Fernsehen aus Berlin
- Broadcast area: Berlin and surrounding region
- Headquarters: Berlin

Programming
- Picture format: 576i (4:3 SDTV)

History
- Launched: 1 February 1991
- Closed: 1 April 2009

= Fernsehen aus Berlin =

Regional television station in Berlin

Fernsehen aus Berlin (FAB) was a regional television station in Berlin, Germany. FAB was founded on 15 August 1990 and started its first broadcast on 1 February 1991. FAB operated on a complex rotating schedule, broadcasting several hours of fresh programming per day, focusing on local and regional themes with an emphasis on informational broadcasts. Its main evening programme was "Hallo Berlin", presenting daily news and lotto numbers.
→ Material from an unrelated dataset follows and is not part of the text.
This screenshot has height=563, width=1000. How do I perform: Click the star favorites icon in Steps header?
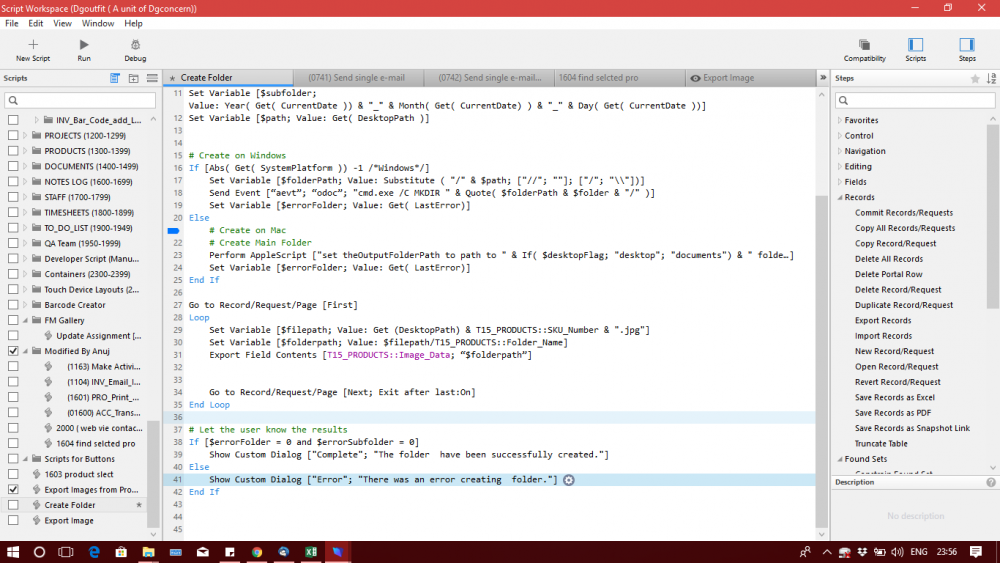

FAB could be received via analogue terrestrial broadcast and by cable television. By first, it shared a frequency with RTL Television, but was available on a dedicated frequency in later years, as well as on DVB-T.
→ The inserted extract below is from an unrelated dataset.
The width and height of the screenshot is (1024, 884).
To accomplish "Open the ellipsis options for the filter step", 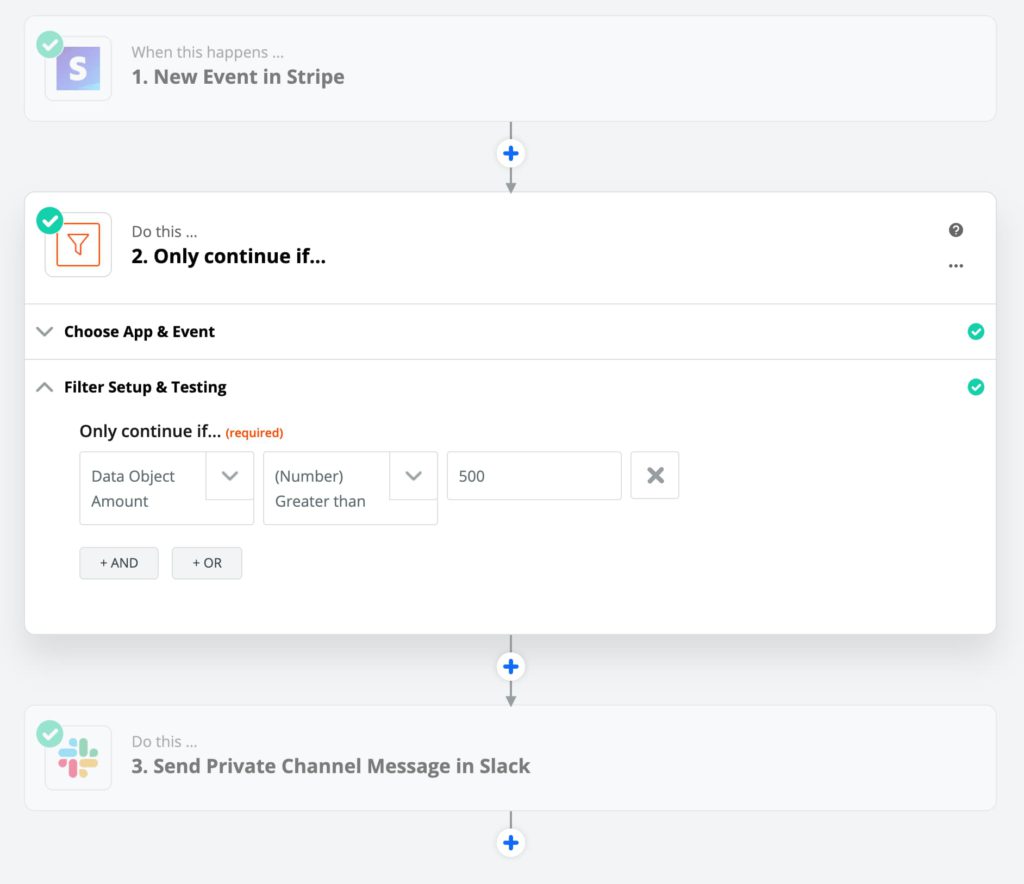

The shareholder structure consisted of a large number of medium-sized program producers, including Stefan Aust, who also contributed the content. The majority owner, with a stake of around 40%, was Deutsche Fernsehnachrichten Agentur. At the end of 2006, the station received a new broadcasting license, which enabled it to expand further. In spring 2008, FAB had opened a new, state-of-the-art media center in Genthiner Straße, Berlin-Tiergarten. On 29 January 2009, the company declared bankruptcy and ceased operation by April 1 of the same year.